With the decline of the cotton trade at the beginning of the 20th century, The Exchange lost its purpose.

By 1908 it had become a cinema, as The Exchange Picture Hall.

It later became The Majestic Cinema in 1924 and then The New Majestic in 1932.

The name changed yet again in 1954 to the Essoldo, and became The Classic in 1967.

In 1981, Unit 4 Cinemas had control of it, and then finally in 1992, it became The Apollo.

Notable entertainers who played at the Exchange were folk music group The New Christy Minstrels and magician Houdini.

Full restoration is set to see a cinema, bar and theatre space, with the MeeMaws cafe, owned by Janet and Rouhi Ismail, part of Re:Source, already open for business in the basement.

This runs as a separate business from the main site.

Mrs Butler said she was amazed about how much attention and feedback the building had received since the work begun.

She said: “We’ve had so many requests from community groups and the like to hold events here despite the work not being finished.

“We’ve had enquires about film festivals and theatre groups wanting to use the space, we’ve even had a wedding enquiry.

“We’ve had the Blackburn Music Society and the Action Factory Community Arts get in touch, we’ve had discussions about a festival of the humanities and we took part in the town’s Festival of Light.

“It’s crazy, people love the space how it looks now, I cannot wait for them to see it in all its glory.

“It’s a great insight into how much attention we are attracting.”

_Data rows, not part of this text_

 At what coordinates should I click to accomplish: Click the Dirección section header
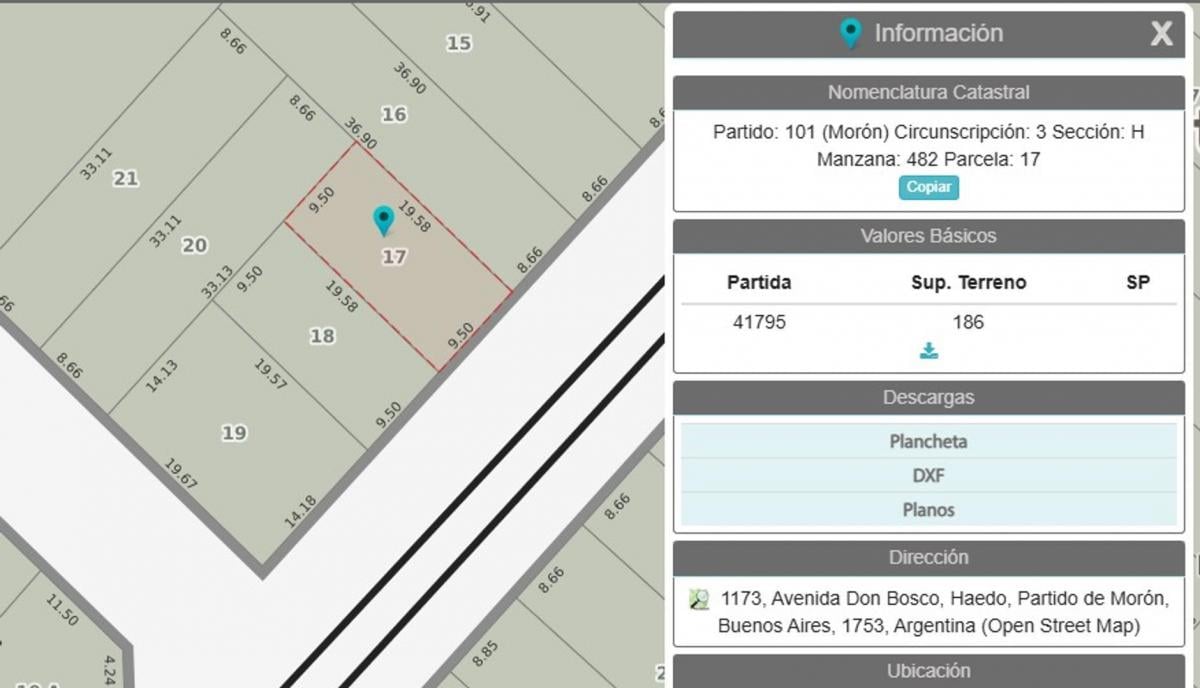[x=929, y=557]
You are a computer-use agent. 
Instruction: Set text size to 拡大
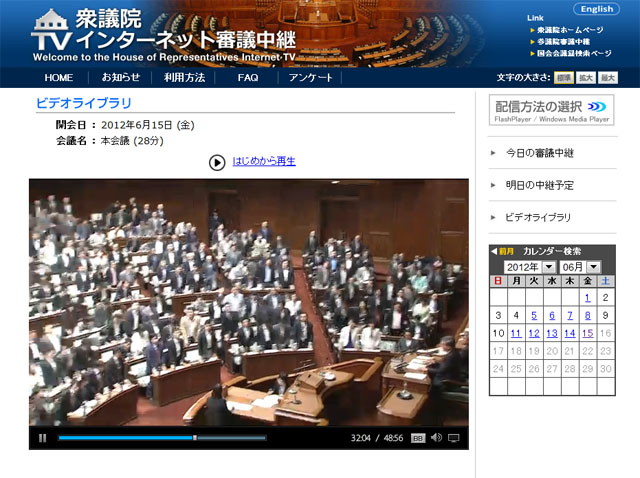point(586,77)
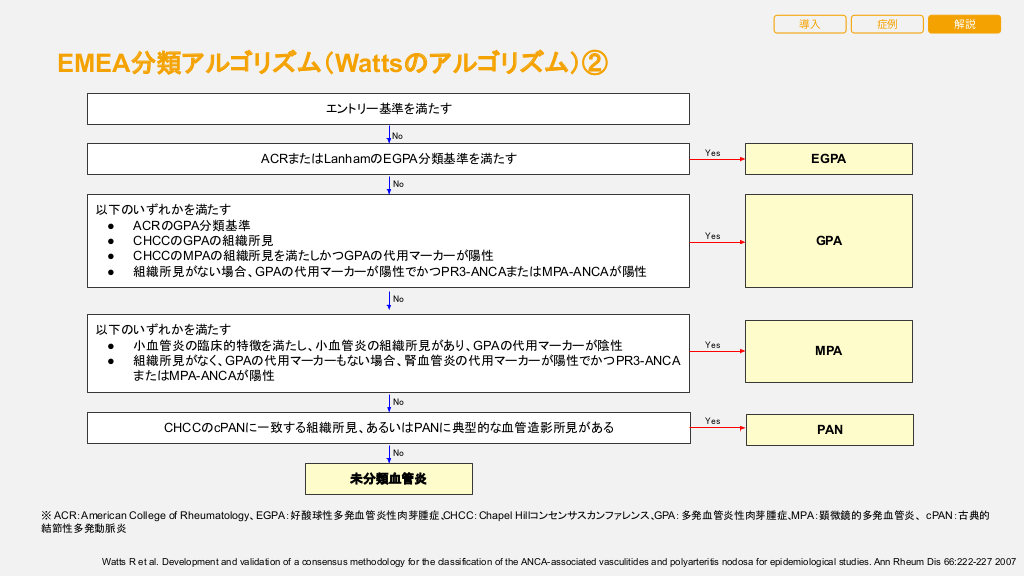Click the CHCCのcPANに一致する組織所見 box
This screenshot has height=576, width=1024.
(388, 428)
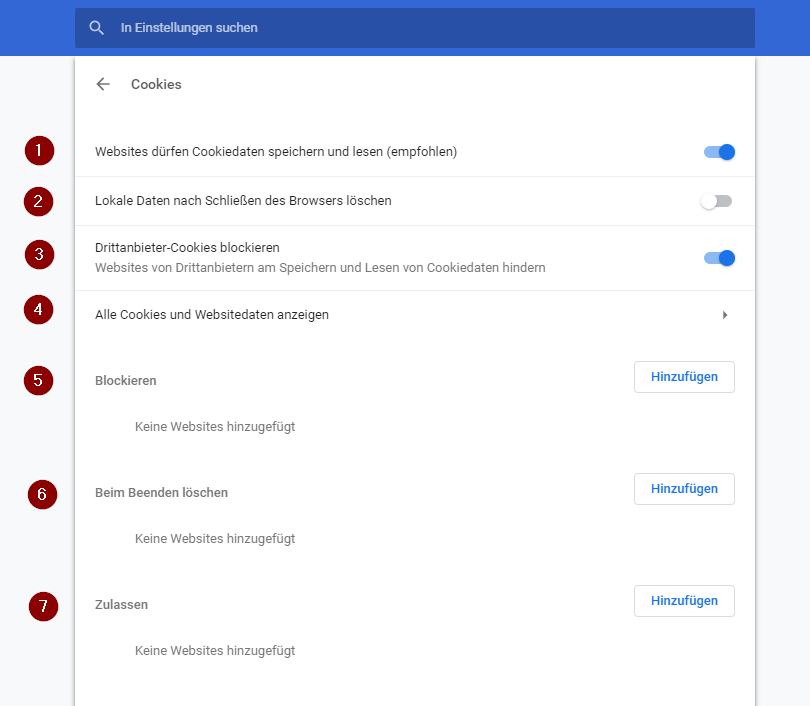Focus 'In Einstellungen suchen' search field
The height and width of the screenshot is (706, 810).
coord(415,28)
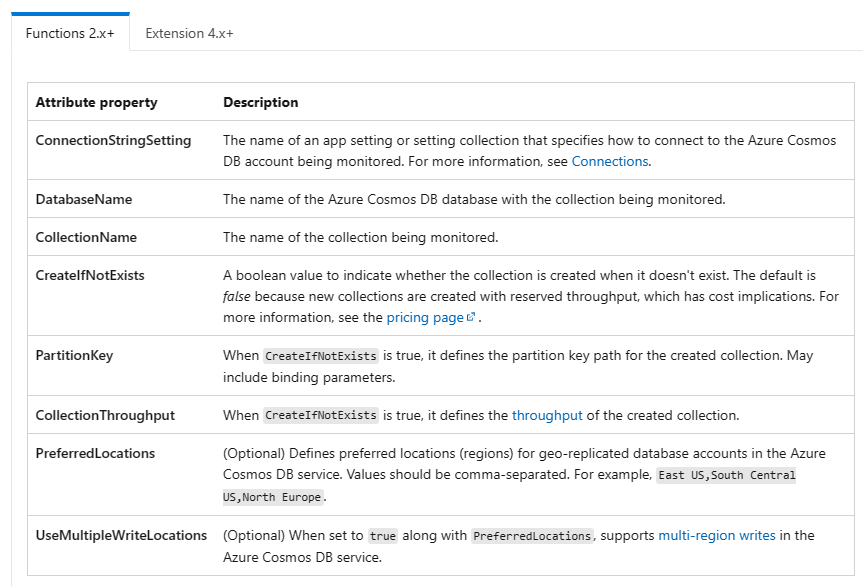This screenshot has width=863, height=586.
Task: Click the CreateIfNotExists bold property name
Action: tap(90, 275)
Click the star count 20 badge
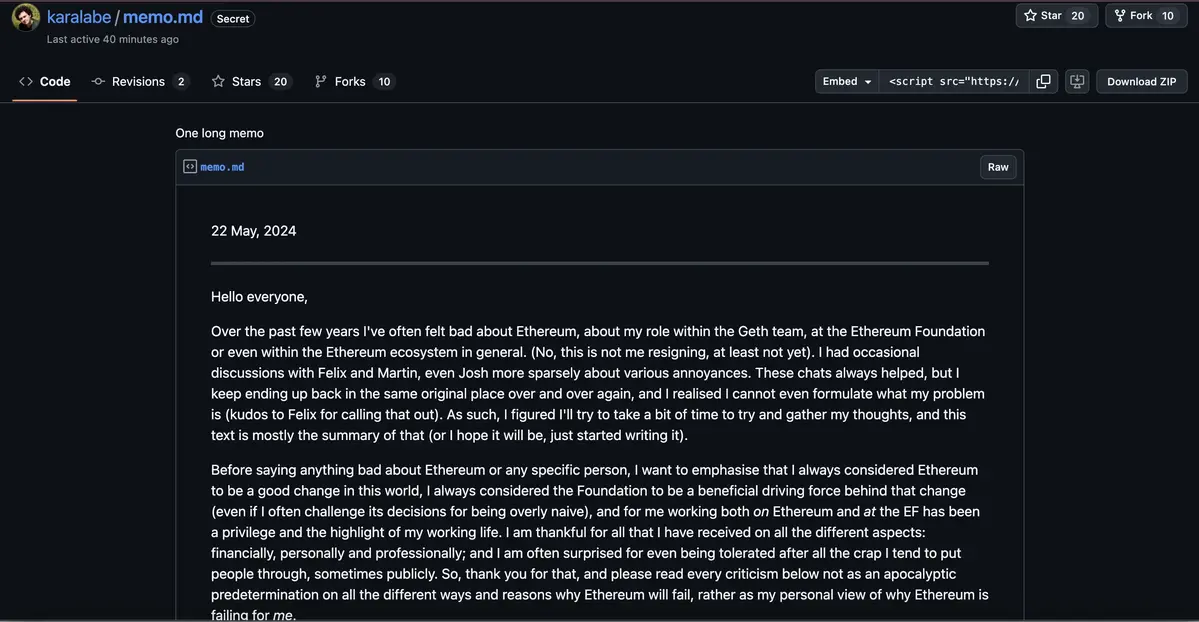Image resolution: width=1199 pixels, height=622 pixels. [x=1077, y=16]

In 2015, Re:Source Blackburn secured initial funding from the Architectural Heritage Fund, the Heritage Lottery Fund and Blackburn with Darwen Borough Council for surveys of the building and an options appraisal.

A donation of £500,000 also came from The Lancaster Foundation, which was behind the transformation of The Grand in Clitheroe.

Several grants and donations have been given to the project,which include £451,000 from the Lancashire Enterprise Partnership and £275,000 from Arts Council England.

Mrs Butler said the project was set to cost about £6million, with more than £100,000 already spent.

She said: “Within the next 12 months we want to properly secure the back of the building and then the more aesthetic works can take place.

“We want to be the best space in Blackburn for venues.

“We want it to be good for shows, weddings, social events and we want to work with restaurant chains to bring one into the building.

“Looking forward, we want to save this magnificent building from continued dereliction, and by working with the community and business partners the building will once again flourish.”